# ASSIGNED TASK
Below are the entries to work from; restate word for word the portion that opens with the line containing "سوالات متداول (743, 2357)" and closes with the line containing "ایجاد تیکت (215, 40)", keeping both.

# MATERIAL PROVIDED

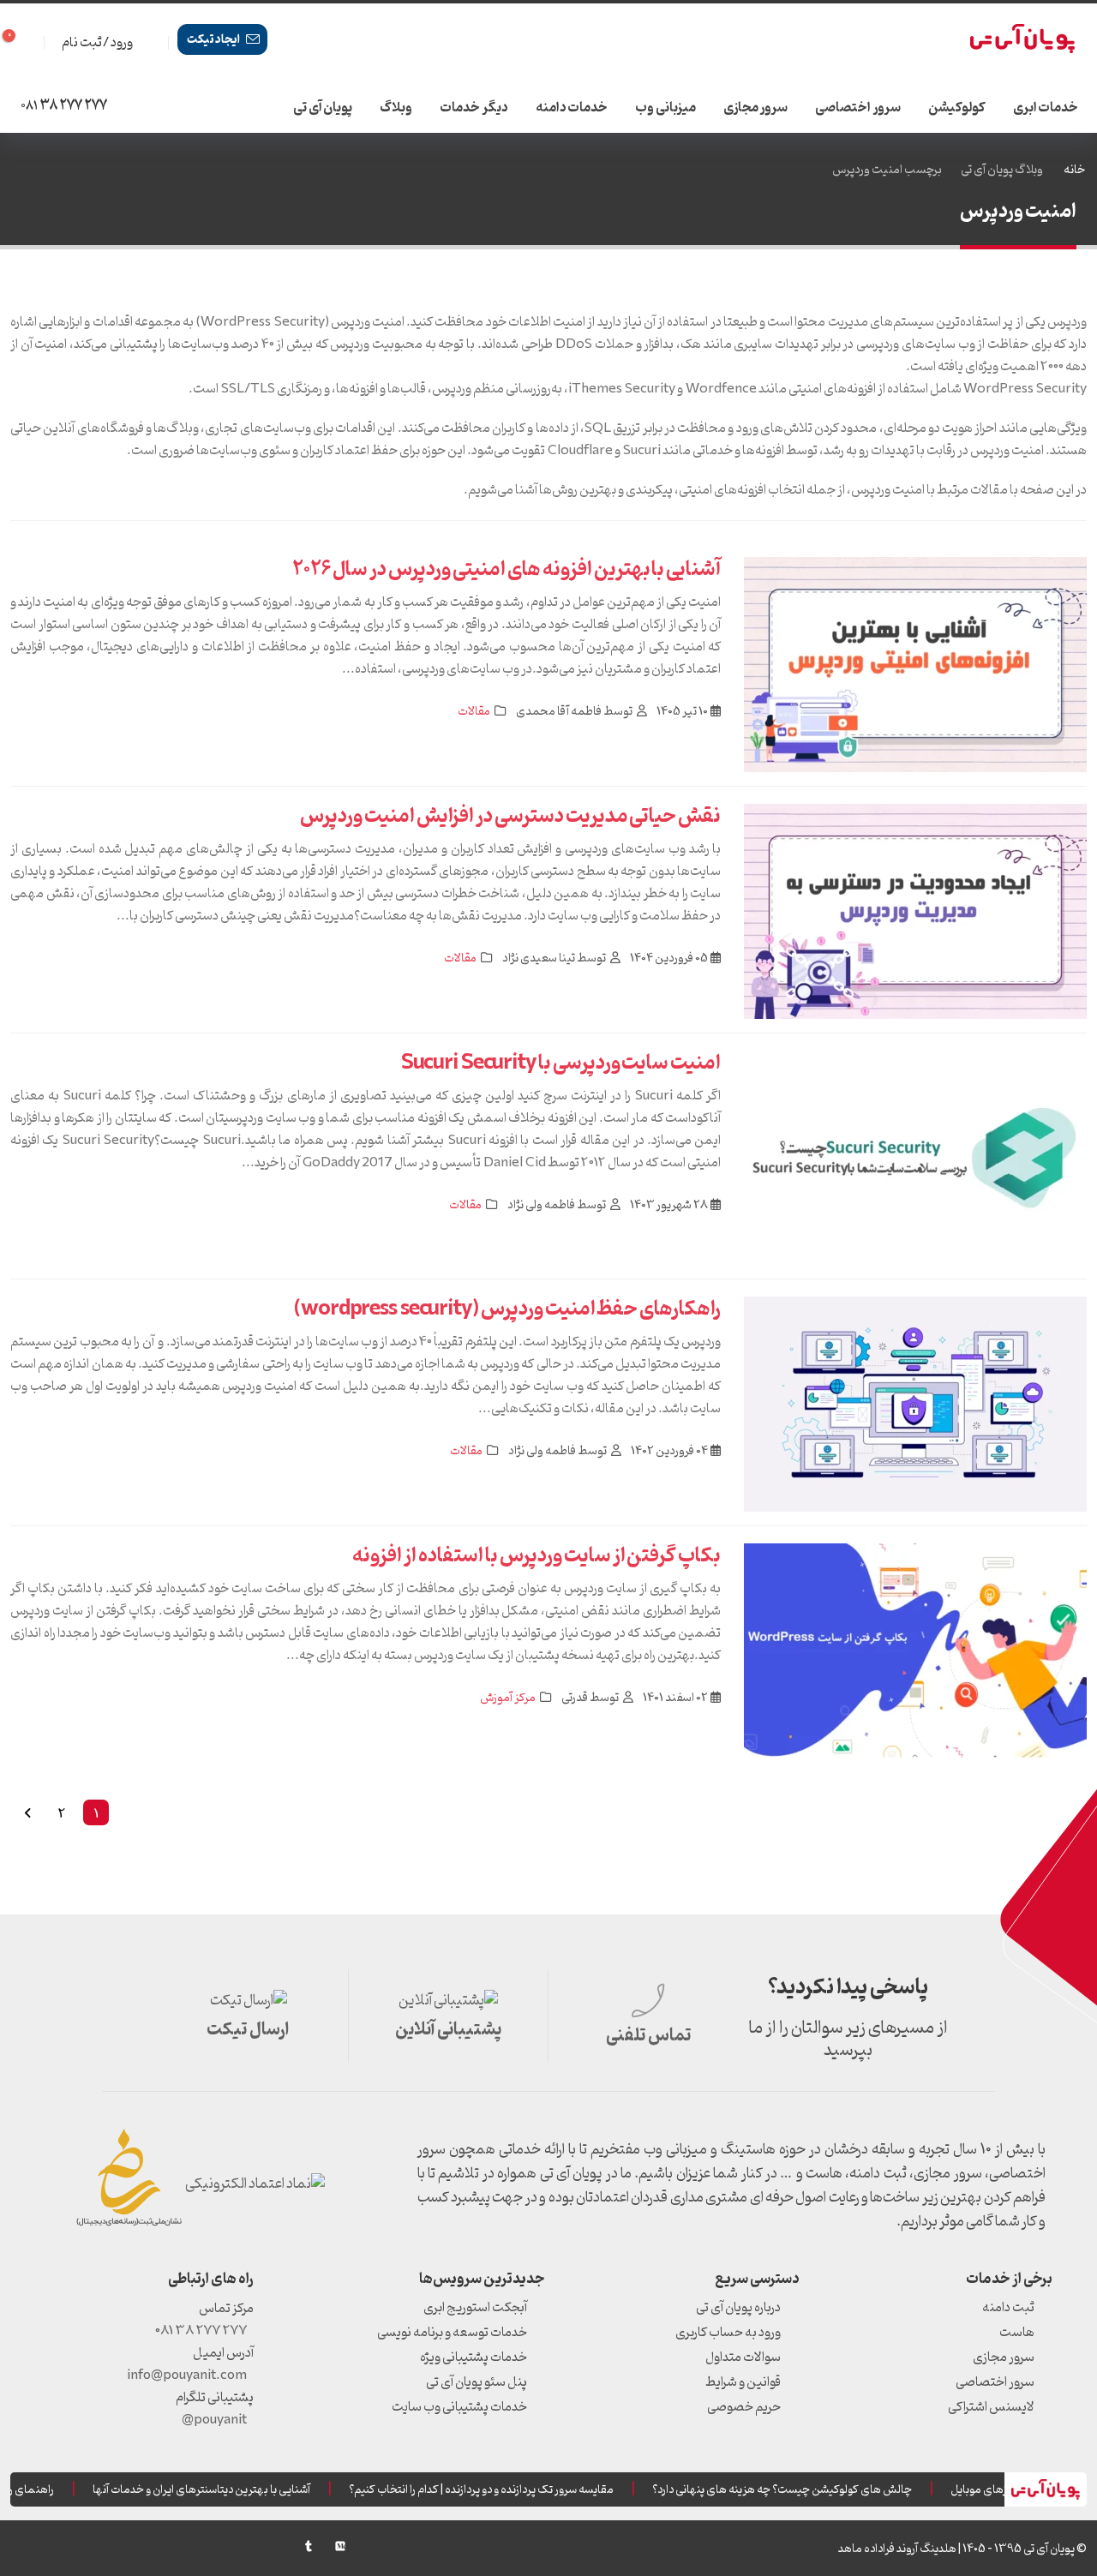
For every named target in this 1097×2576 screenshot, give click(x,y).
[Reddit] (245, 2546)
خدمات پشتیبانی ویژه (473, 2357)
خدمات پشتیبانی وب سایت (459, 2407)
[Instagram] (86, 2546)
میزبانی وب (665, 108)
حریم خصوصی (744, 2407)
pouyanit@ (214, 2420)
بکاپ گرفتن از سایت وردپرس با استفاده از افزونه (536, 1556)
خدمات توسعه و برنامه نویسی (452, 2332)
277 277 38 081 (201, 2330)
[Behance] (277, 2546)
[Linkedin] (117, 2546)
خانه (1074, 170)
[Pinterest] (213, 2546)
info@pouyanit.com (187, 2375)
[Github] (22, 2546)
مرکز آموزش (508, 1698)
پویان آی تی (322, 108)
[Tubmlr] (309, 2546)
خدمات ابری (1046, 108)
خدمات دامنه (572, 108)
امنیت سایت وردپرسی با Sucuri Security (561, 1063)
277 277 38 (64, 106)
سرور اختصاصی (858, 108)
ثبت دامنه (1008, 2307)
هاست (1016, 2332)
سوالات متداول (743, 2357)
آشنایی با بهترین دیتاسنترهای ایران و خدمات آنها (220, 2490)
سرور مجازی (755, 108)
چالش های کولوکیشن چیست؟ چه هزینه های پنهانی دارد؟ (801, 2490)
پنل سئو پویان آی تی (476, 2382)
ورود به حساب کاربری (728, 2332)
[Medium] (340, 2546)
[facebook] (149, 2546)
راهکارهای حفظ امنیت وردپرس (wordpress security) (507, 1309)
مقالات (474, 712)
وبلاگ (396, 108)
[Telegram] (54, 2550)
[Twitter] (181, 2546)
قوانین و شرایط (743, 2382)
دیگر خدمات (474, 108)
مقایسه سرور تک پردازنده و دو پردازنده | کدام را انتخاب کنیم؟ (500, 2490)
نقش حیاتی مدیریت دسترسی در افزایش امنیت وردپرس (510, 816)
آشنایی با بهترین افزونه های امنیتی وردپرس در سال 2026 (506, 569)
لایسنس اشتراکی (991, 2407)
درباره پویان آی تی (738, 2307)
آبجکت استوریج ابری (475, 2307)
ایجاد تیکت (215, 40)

---

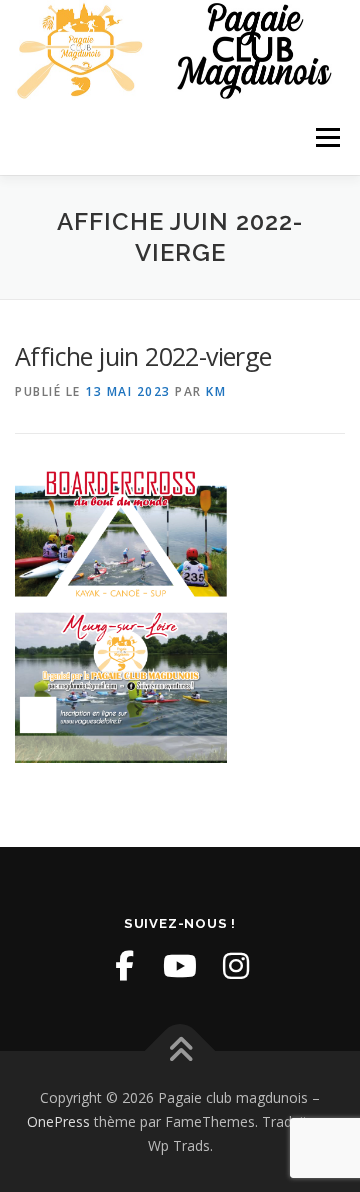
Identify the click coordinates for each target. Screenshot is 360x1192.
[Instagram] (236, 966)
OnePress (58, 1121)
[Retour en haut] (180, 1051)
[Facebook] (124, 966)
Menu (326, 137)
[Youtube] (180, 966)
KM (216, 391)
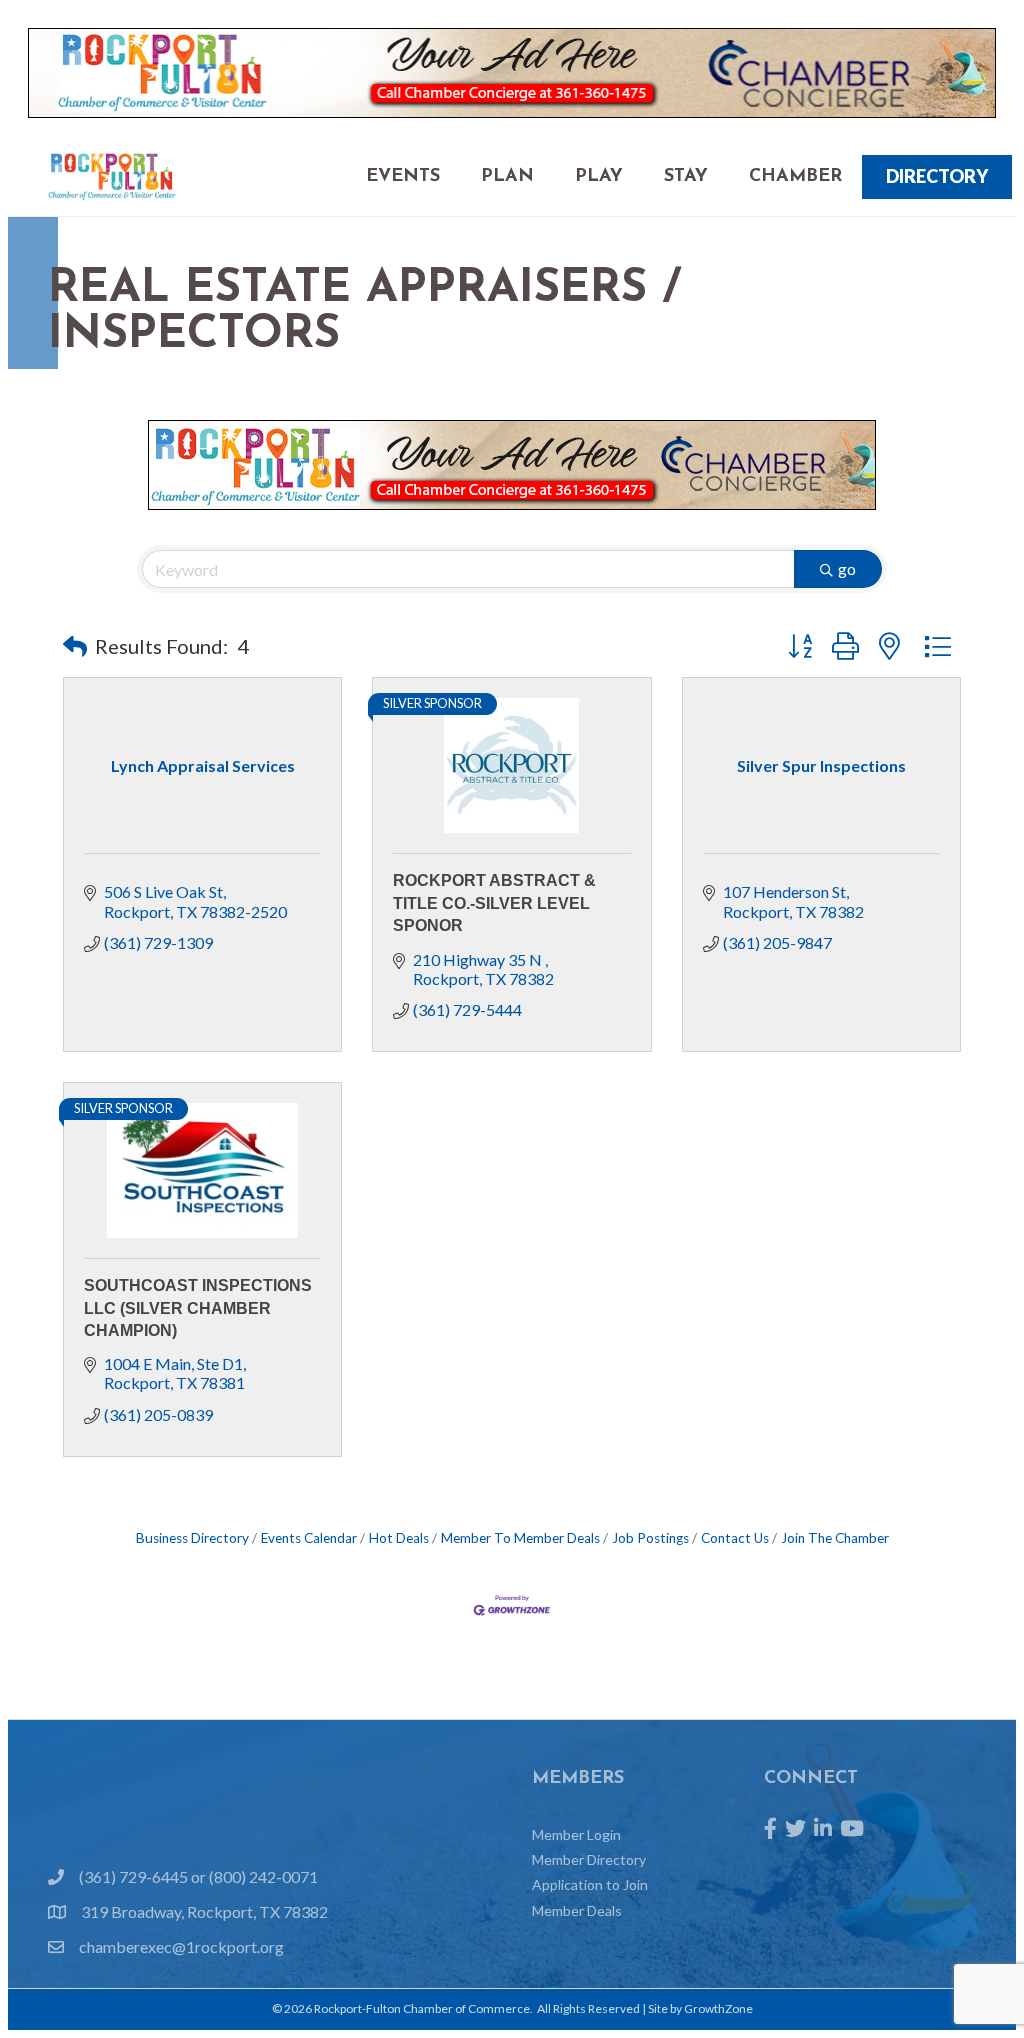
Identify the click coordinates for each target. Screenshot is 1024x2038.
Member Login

--

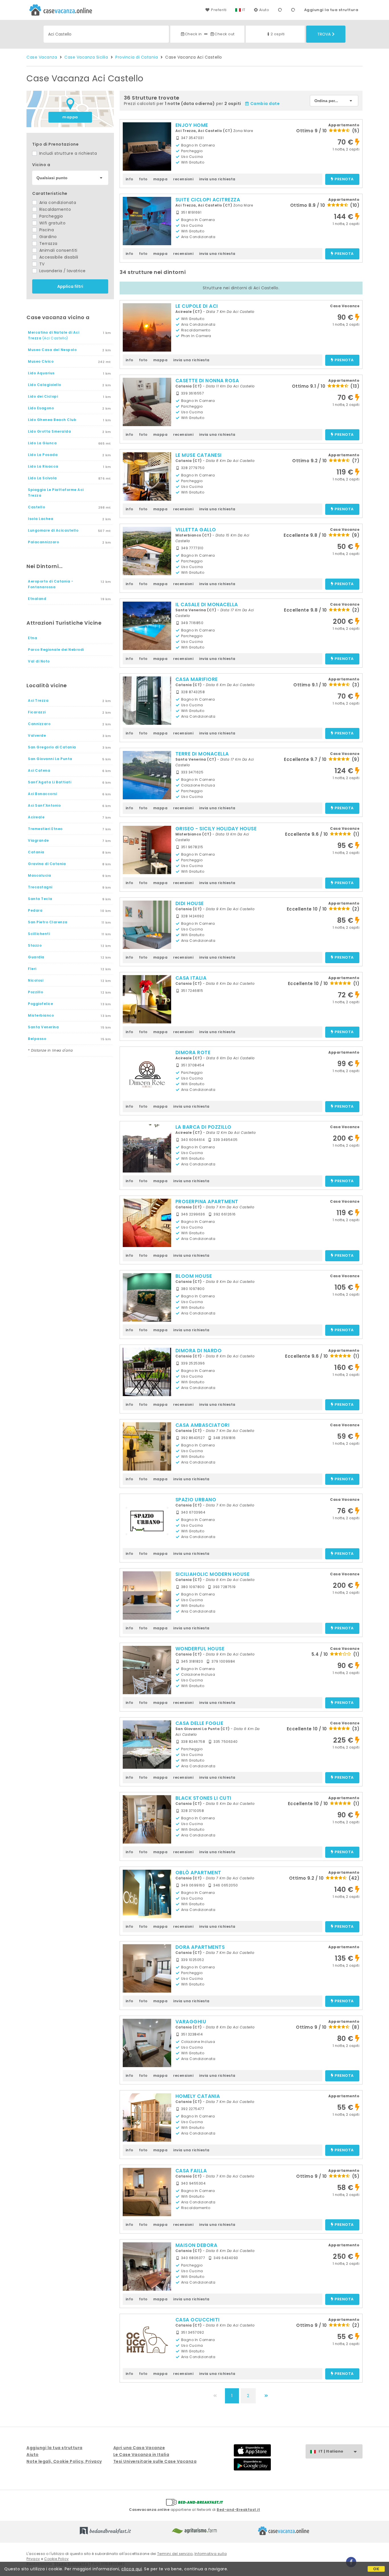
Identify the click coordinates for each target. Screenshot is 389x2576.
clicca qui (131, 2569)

# RESULT OF THE EXERCISE
سوالات متداول (743, 2357)
آشنایی با بهترین دیتاسنترهای ایران و خدمات آنها (220, 2490)
سرور مجازی (755, 108)
چالش های کولوکیشن چیست؟ چه هزینه های پنهانی دارد؟ (801, 2490)
پنل سئو پویان آی تی (476, 2382)
ورود به حساب کاربری (728, 2332)
[Medium] (340, 2546)
[facebook] (149, 2546)
راهکارهای حفظ امنیت وردپرس (wordpress security) (507, 1309)
مقالات (474, 712)
وبلاگ (396, 108)
[Telegram] (54, 2550)
[Twitter] (181, 2546)
قوانین و شرایط (743, 2382)
دیگر خدمات (474, 108)
مقایسه سرور تک پردازنده و دو پردازنده | کدام را انتخاب کنیم؟ (500, 2490)
نقش حیاتی مدیریت دسترسی در افزایش امنیت وردپرس (510, 816)
آشنایی با بهترین افزونه های امنیتی وردپرس در سال 2026 (506, 569)
لایسنس اشتراکی (991, 2407)
درباره پویان آی تی (738, 2307)
آبجکت استوریج ابری (475, 2307)
ایجاد تیکت (215, 40)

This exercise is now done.